Train of Thought

Eles vão estar sempre lá, o problema é quando a gente entra neles e se deixa levar para algum lugar sem conseguir descer.

Às vezes eu tenho dificuldade pra dormir porque fico pensando em um monte de bobagem que eu preciso fazer ou resolver. Eu não vou me levantar da cama pra fazer nada disso à meia-noite, afinal de contas, tem coisas que eu estou postergando há dois meses, seria muito otimismo ou amadorismo achar que eu resolveria tudo ou algo na madrugada de sábado.

Algumas dessas pendências nem dependem de mim, e seria de pouca polidez entrar em contato com os responsáveis nesse horário. Apesar de estar entre a geração X e os Millenials, eu ainda sou educado e respeito alguns protocolos.

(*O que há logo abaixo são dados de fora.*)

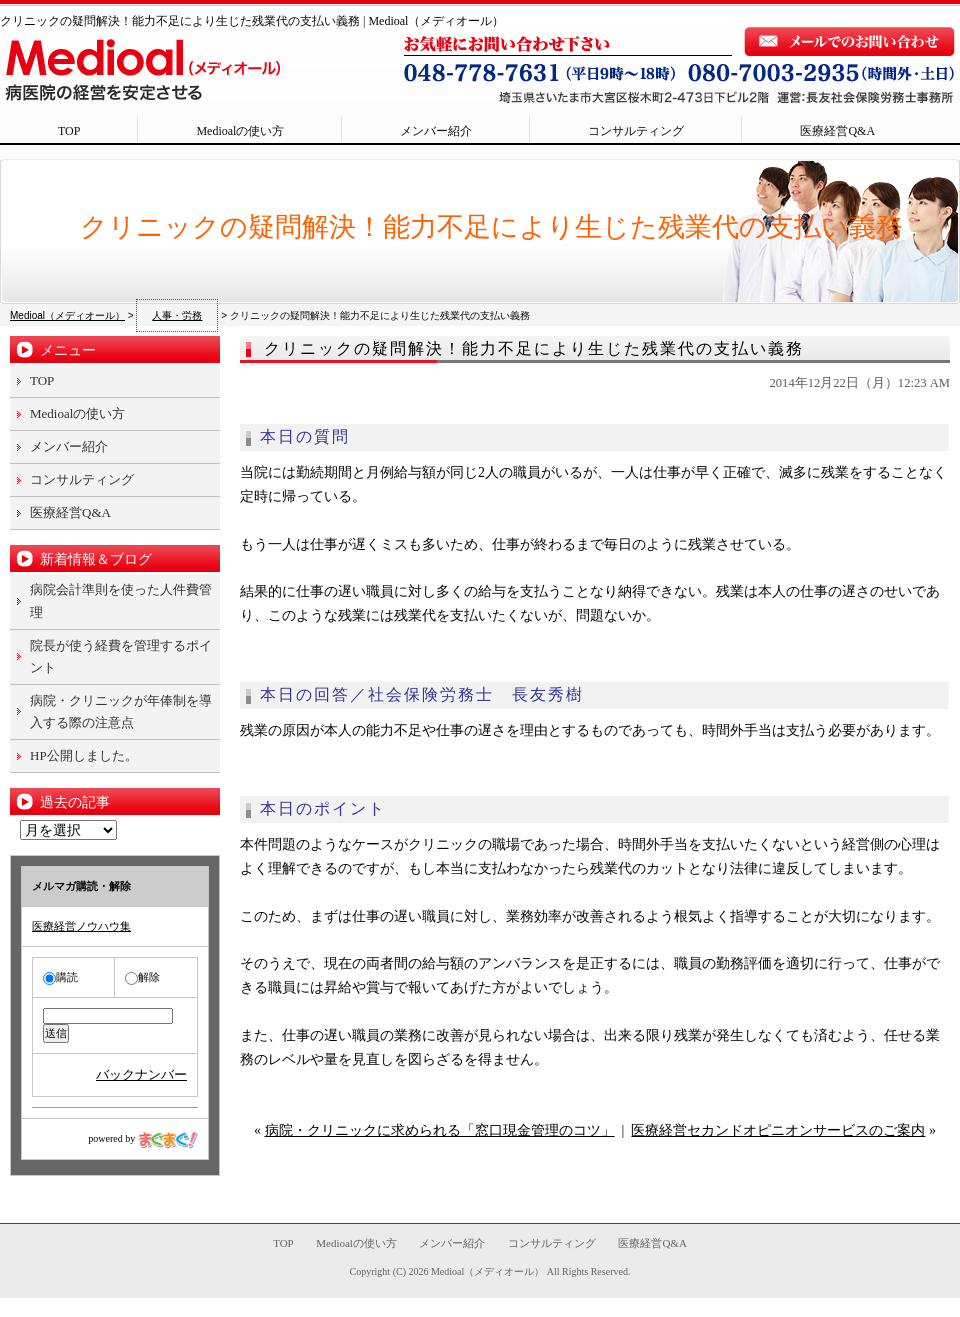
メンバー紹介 (436, 131)
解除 (142, 977)
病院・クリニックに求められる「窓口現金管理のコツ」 (440, 1130)
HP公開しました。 (84, 755)
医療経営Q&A (837, 131)
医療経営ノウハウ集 (81, 926)
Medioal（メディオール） (487, 1271)
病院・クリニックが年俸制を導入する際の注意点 (121, 711)
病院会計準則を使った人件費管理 (121, 600)
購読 (60, 977)
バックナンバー (141, 1074)
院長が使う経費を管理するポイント (121, 656)
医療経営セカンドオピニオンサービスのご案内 (778, 1130)
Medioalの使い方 (240, 131)
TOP (69, 131)
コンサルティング (636, 131)
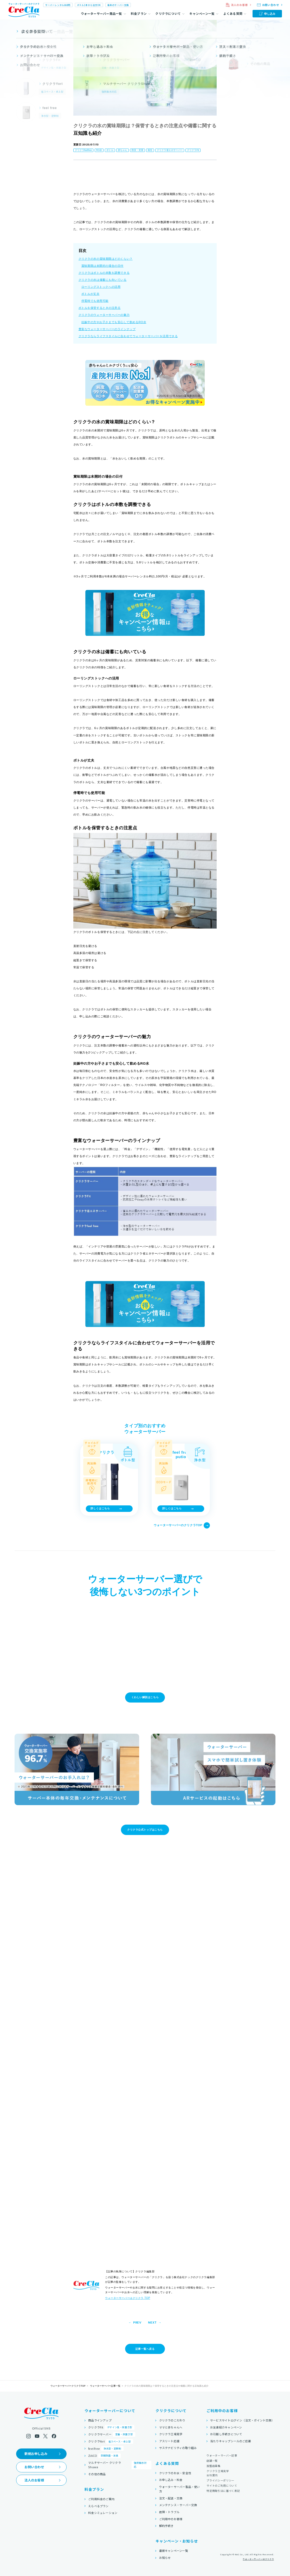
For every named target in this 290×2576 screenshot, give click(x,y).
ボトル (109, 150)
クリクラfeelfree (83, 150)
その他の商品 (97, 2474)
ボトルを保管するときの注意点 (100, 307)
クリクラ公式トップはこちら (145, 1829)
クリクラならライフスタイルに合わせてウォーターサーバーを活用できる (128, 336)
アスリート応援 (169, 2441)
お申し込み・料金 (171, 2480)
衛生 (150, 150)
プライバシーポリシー (220, 2480)
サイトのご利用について (222, 2485)
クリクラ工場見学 (171, 2434)
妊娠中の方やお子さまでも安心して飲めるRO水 (113, 322)
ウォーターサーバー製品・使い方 (179, 2489)
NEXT (152, 2322)
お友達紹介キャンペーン (226, 2427)
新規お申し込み (35, 2453)
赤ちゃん (122, 150)
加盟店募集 (214, 2466)
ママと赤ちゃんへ (171, 2427)
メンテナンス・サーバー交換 (178, 2505)
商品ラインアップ (100, 2420)
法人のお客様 (34, 2480)
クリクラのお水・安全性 (175, 2473)
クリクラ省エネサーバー (170, 150)
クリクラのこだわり (172, 2420)
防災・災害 (137, 150)
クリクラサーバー (111, 2434)
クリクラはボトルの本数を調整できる (104, 272)
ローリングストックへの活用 (100, 286)
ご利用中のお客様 (171, 2519)
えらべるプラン (98, 2506)
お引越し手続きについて (226, 2434)
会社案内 (212, 2475)
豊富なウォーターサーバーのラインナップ (107, 329)
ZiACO (104, 2455)
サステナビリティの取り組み (178, 2448)
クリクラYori (110, 2441)
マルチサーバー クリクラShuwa (119, 2464)
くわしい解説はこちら (145, 1697)
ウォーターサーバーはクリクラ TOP (127, 2298)
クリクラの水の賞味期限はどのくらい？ (106, 258)
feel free (106, 2448)
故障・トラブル (169, 2512)
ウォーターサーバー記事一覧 (105, 2386)
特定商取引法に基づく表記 (223, 2491)
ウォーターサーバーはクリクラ (258, 2559)
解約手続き (166, 2526)
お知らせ (165, 2557)
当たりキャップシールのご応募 (230, 2441)
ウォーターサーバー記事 (222, 2455)
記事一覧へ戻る (145, 2348)
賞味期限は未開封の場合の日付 (102, 265)
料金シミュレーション (102, 2513)
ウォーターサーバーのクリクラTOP (182, 1525)
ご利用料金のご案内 (101, 2499)
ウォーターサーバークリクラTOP (68, 2386)
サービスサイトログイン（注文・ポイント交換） (242, 2420)
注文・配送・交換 (171, 2498)
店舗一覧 (212, 2460)
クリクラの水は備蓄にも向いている (103, 279)
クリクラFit (193, 150)
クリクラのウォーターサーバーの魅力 (104, 314)
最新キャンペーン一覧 (173, 2550)
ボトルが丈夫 (90, 293)
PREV (137, 2322)
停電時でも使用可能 (94, 300)
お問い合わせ (34, 2467)
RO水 (99, 150)
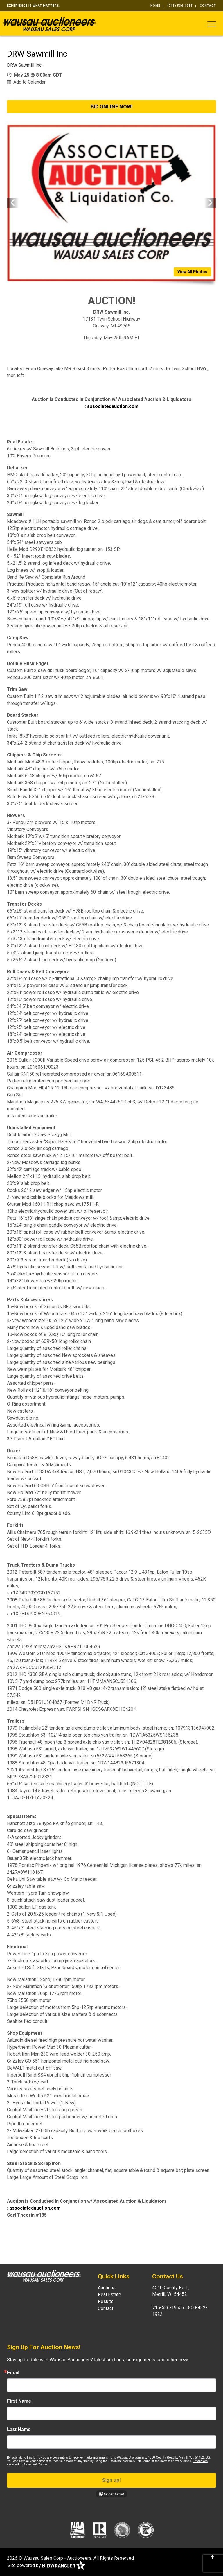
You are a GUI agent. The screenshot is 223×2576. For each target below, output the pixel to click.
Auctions (107, 2287)
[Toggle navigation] (211, 24)
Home (155, 5)
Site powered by (46, 2566)
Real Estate (109, 2294)
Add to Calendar (29, 82)
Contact (208, 5)
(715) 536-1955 (180, 5)
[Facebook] (212, 2557)
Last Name (18, 2429)
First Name (19, 2401)
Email (13, 2372)
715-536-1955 (167, 2307)
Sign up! (111, 2480)
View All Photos (192, 271)
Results (106, 2301)
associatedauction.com (113, 406)
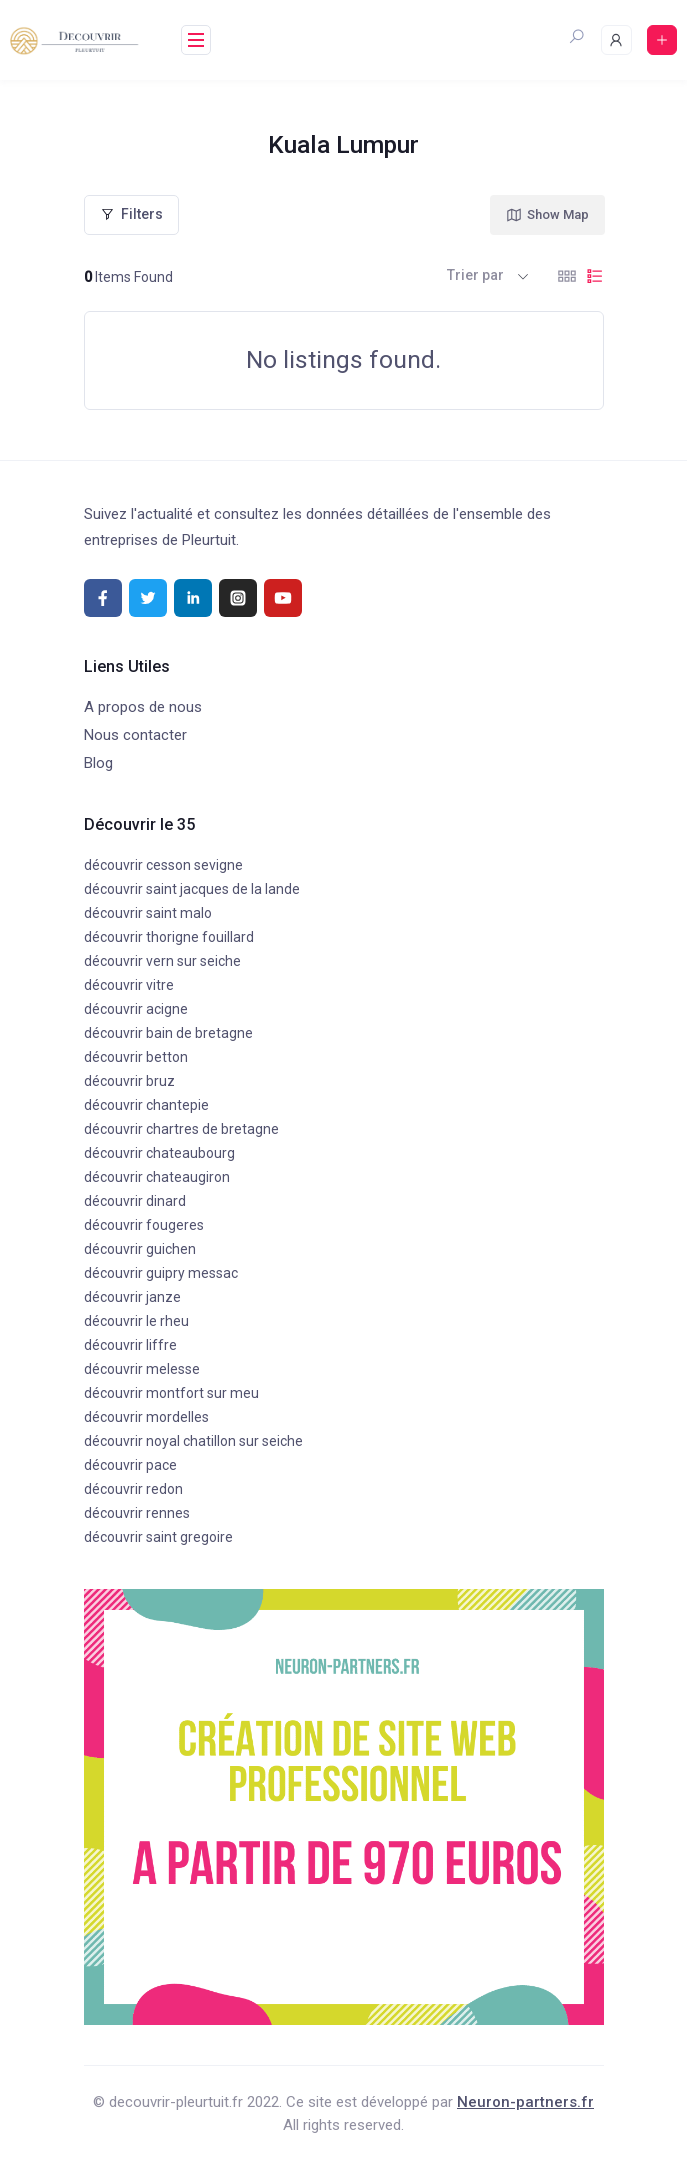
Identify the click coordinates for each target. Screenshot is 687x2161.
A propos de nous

Lembrei então do que um amigo me falou sobre pensamentos serem como trens em uma estação. Eles vão estar sempre lá, o problema é quando a gente entra neles e se deixa levar para algum lugar sem conseguir descer. Pior ainda é tentar contrariar todas as leis da física e subir em todos os trens ao mesmo tempo e ficar pulando de um pro outro. Se até Indiana Jones já se machucou fazendo isso, não sou eu que vou ter sucesso, ainda mais com a minha coordenação.

Solução: sentar-se num banco confortável no meio da estação e ver os trens chegando e partindo. Não se levantar, apenas admirar a paisagem e os trens. Vamos para St. Pancras então, de onde saem trens de Londres pra tudo que é lugar. Imaginar a estação. OK. Passar as catracas. OK. Sentar num banco de um café na frente das plataformas. OK. Pedir uma Orangina pro garçom do café. OK. Apagar as pessoas da estação pra elas não se meterem nos pensamentos. OK.

Trem com destino à conta de luz que eu esqueci de pagar. Olha ele lá esperando que eu embarque. Vai sair em dois minutos. Eu posso entrar no site da companhia de energia elétrica amanhã e pegar a segunda via. Partiu.

Na plataforma ao lado tem um expresso com vagão restaurante com destino ao futuro acadêmico. Faz quase quinze anos que eu entro nesse trem e fico saltando de um vagão pro outro durante a noite. Hoje ele vai embora sem mim. A comida nem é tão boa lá dentro, e a viagem que era pra ser expressa sempre vira pinga-pinga, parando em qualquer povoado pra largar gente chata e barulhenta.

Plataforma três: aquele tapete puxado há dois anos. Hoje não é dia de planejar vingança. É dia de dormir. Vingança é um prato que se come frio, tem tempo pra planejar, e se eu levar tempo o bastante talvez nem precise fazer nada. Gente tosca se dá mal sem ajuda.

Plataforma quatro: chegou um trem cheio de traumas de infância. Eles estão desembarcando e vindo na minha direção. Baixa a cabeça. Toma um gole de Orangina e finge que não é contigo. Esse trem era pra ser só de ida, não de volta. Eu já estou tão diferente hoje que eles nem vão me reconhecer. Dito e feito, passaram reto por mim.

Plataforma cinco: uma ida lenta e tumultuada ao supermercado pra fazer compras. Tá faltando leite em casa. Eu preciso comprar mais Ovomaltine. Sempre me esqueço. O mercado não está aberto agora, e eu posso almoçar fora amanhã. De fome não vou morrer.

A plataforma seis tá bem longe de mim, mas eu vejo no placar que vai sair um trem pro meu próximo emprego. Tá na hora de mudar de vida, mas pode ser que dê tudo errado no meio do caminho. E eu tenho alguns compromissos profissionais até o Carnaval. Vamos pensar nisso depois da praia e do bronzeado.

Voltou na plataforma três o trem da vida acadêmica. O maquinista tá tocando o apito. Dessa vez eu nem comprei a passagem. Vão ter que ir embora sem mim mesmo.

Já tá vindo o sono. Vou procurar um hotel aqui perto. Eu já dormi numa estação ferroviária, e não foi legal. Amanhã vou tomar sol no Hyde Park. Vai ser um dia bom.